No, really, what about knowledge versus skills?

In the philosophical dialogue Theaetetus, Plato provides a definition of knowledge which has, more or less, lasted intact for two and a half thousand years. Knowledge, we are told, is justified true belief. Philosophers have long argued about the exact meaning of the ‘justified’ bit – what justification means exactly is perhaps the preeminent philosophical question. But for the purposes of discussing what goes on in schools, we should be more concerned with ‘true belief’ bit of the classic definition. It entails that those who advocate knowledge as the structuring principle of curricula, and of teaching itself, must make a choice from one of the following options:

1. Abandon the definition of knowledge as provided by Plato

…or…

2. Devise a school and assessment system where true beliefs are conveyed to students, and from which we can say with confidence that students go away believing these true beliefs to be true.

My hunch is the knowledge advocates are likely to go for 2.  Which is is where the trouble starts.

If knowledge is defined as justified true belief, then an item of knowledge must be a belief. But belief is an internal mental state, and so wholly ill-suited as the object of assessment, of practice, of modelling, or of observation. You can’t see someone believing something, because it is internal. You can’t practice believing something, because it is a state not an action. You can’t model believing something, because it is an internal, mental state, and modelling is a perceived action. Almost everything about belief – and, therefore, knowledge – makes it singularly inappropriate as the basis of the kinds of things that teachers and assessors usually set out to do in the education system.

If you find that argument hard to follow, then consider this: it is perfectly possible for someone to do exceptionally well at an exam – in any subject, even the ‘hardest’ of the hard sciences – and yet not believe a word of the principles that underlie that subject.  Our imaginary student could well secretly consider their physics teacher, for example, a deluded fool, and privately be convinced that Aristotelian physics is a far superior description of the world than anything Newton or Einstein has to offer. And yet, by assiduously listening in all their lessons, doing all the practice tasks required, taking on feedback and turning in the homeworks (very important, that) they could become extremely good at the physics exam. This scenario is not in any way controversial in its possibility – it may be outlandish, but is clearly possible – and so it sketches out very clearly and unanswerably what exactly is logically entailed by ‘doing well at physics exams’, and ‘having knowledge’ ain’t it.

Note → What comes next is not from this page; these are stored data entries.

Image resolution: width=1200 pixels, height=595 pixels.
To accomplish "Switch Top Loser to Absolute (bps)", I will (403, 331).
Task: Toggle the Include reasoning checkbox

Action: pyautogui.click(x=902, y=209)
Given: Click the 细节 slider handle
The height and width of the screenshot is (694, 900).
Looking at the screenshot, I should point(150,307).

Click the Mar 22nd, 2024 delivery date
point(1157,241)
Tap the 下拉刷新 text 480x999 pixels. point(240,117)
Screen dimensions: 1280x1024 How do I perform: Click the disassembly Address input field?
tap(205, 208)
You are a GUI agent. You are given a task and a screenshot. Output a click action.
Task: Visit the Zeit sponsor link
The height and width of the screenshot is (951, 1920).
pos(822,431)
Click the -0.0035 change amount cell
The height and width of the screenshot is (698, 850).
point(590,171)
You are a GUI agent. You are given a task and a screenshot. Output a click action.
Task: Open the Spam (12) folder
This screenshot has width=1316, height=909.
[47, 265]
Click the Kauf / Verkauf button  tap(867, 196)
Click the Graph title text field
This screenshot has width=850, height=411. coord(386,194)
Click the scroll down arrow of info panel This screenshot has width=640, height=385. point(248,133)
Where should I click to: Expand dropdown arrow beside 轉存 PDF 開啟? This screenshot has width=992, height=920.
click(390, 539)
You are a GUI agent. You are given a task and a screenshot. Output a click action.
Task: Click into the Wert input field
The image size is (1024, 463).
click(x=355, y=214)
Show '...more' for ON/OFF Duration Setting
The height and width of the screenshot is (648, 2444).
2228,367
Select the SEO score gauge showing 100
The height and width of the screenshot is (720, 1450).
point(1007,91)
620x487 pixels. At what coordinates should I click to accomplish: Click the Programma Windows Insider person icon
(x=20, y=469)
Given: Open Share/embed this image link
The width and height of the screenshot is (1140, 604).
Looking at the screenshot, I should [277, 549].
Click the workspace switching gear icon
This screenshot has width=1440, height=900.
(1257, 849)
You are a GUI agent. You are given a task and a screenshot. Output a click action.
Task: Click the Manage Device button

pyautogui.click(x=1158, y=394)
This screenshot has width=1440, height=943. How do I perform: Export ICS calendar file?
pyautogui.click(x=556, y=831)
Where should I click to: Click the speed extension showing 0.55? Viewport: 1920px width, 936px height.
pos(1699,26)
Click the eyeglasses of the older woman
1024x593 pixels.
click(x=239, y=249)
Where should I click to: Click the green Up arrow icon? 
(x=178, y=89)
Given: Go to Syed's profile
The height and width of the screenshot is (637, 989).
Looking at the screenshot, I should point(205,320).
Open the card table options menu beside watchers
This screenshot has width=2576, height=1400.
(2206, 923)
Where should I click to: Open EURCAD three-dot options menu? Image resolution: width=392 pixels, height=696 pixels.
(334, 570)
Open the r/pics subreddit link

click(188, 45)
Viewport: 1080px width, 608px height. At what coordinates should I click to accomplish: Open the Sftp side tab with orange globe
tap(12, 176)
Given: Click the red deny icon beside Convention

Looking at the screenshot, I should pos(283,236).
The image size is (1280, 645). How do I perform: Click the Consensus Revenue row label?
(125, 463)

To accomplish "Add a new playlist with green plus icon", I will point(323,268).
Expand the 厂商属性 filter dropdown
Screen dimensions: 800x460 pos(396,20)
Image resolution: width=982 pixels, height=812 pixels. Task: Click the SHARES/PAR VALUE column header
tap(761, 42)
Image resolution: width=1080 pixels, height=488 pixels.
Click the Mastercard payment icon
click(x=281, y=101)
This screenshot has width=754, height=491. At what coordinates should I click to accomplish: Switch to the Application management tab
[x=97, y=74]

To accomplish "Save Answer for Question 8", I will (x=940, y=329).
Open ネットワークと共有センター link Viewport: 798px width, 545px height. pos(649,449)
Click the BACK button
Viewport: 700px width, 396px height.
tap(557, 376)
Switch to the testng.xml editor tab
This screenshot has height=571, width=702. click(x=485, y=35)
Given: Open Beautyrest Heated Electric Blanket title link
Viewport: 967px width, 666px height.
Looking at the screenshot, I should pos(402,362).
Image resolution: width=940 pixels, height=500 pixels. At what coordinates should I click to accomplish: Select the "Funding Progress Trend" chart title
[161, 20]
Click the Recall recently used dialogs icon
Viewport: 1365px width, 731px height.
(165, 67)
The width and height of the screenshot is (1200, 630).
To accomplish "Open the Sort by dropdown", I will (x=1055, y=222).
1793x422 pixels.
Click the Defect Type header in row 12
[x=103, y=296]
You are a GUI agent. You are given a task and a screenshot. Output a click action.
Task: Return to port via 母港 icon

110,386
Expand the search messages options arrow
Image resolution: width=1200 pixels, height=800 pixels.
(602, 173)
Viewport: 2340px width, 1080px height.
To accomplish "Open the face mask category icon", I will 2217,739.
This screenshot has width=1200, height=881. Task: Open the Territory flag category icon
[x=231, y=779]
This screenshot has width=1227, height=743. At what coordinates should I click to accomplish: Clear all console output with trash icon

In fact, any physics exam, as with most academic exams, is necessarily an assessment purely of linguistic competence (and in many cases a pretty temporary competence, it might be added). Exams are chiefly a way of measuring how well a student is able to use – by which for the most part we mean read and write – a set of vocabulary items, as well as, in some cases, some conventions about their use, in order to understand and produce certain kinds of text. That some knowledge may underwrite this capacity is, I acknowledge, likely. You probably need to believe certain things about what, say, ‘gravity’ typically means (andnot, I repeat, what it actually is) in order to successfully use the word ‘gravity’. But this is knowledge about language, and not about the world, which is what knowledge advocates typically think they’re arguing for.

Even that most ‘objective’ of school subjects, Maths, is devoid of knowledge – the most devoid of knowledge in fact, since it is no more than the business of dealing with a complex series of definitions. Mathematical exams require the (beautiful and extraordinarily useful) capacity to manipulate a set of complex and very precisely defined words which are entirely about themselves. If you don’t believe me, I shall be delighted to come number-spotting with you – I’ll bring my binoculars, and you can take me to where exactly it is in the world that the number ‘4’ can be readily observed. 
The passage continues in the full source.